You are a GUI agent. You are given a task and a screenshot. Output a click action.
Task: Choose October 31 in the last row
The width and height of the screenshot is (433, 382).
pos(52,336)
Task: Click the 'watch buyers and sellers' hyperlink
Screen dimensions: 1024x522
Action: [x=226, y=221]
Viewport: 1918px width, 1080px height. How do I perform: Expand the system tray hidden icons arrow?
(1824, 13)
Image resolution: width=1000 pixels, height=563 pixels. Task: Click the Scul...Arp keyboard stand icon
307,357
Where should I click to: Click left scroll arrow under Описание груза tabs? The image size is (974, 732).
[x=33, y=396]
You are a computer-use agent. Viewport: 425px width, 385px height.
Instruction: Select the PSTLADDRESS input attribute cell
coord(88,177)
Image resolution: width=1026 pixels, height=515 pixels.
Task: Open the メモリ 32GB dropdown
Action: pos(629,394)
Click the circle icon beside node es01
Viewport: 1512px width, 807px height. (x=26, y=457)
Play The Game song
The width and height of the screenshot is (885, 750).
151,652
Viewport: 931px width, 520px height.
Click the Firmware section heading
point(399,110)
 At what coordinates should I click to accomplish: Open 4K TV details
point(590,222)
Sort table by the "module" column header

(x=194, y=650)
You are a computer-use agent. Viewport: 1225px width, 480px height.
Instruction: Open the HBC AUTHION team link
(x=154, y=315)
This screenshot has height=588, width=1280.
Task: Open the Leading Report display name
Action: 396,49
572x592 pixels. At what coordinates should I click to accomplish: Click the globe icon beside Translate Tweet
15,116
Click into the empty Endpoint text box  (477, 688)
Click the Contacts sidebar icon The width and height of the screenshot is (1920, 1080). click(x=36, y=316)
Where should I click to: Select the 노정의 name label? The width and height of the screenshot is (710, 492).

WHAT IS EXPECTED: Transcribe the listing from start to finish, exactly as given.

RESPONSE AREA:
You are a GUI agent. You are given a task and a screenshot. Output a click action.
Task: Choose October 31 in the last row
The width and height of the screenshot is (433, 382).
pos(52,336)
Task: Click the 'watch buyers and sellers' hyperlink
Screen dimensions: 1024x522
Action: [x=226, y=221]
Viewport: 1918px width, 1080px height. How do I perform: Expand the system tray hidden icons arrow?
(1824, 13)
Image resolution: width=1000 pixels, height=563 pixels. Task: Click the Scul...Arp keyboard stand icon
307,357
Where should I click to: Click left scroll arrow under Описание груза tabs? The image size is (974, 732).
[x=33, y=396]
You are a computer-use agent. Viewport: 425px width, 385px height.
Instruction: Select the PSTLADDRESS input attribute cell
coord(88,177)
Image resolution: width=1026 pixels, height=515 pixels.
Task: Open the メモリ 32GB dropdown
Action: pos(629,394)
Click the circle icon beside node es01
Viewport: 1512px width, 807px height. (x=26, y=457)
Play The Game song
The width and height of the screenshot is (885, 750).
151,652
Viewport: 931px width, 520px height.
Click the Firmware section heading
point(399,110)
 At what coordinates should I click to accomplish: Open 4K TV details
point(590,222)
Sort table by the "module" column header

(x=194, y=650)
You are a computer-use agent. Viewport: 1225px width, 480px height.
Instruction: Open the HBC AUTHION team link
(x=154, y=315)
This screenshot has height=588, width=1280.
Task: Open the Leading Report display name
Action: 396,49
572x592 pixels. At what coordinates should I click to accomplish: Click the globe icon beside Translate Tweet
15,116
Click into the empty Endpoint text box  (477, 688)
Click the Contacts sidebar icon The width and height of the screenshot is (1920, 1080). click(x=36, y=316)
Where should I click to: Select the 노정의 name label? The width and height of the screenshot is (710, 492).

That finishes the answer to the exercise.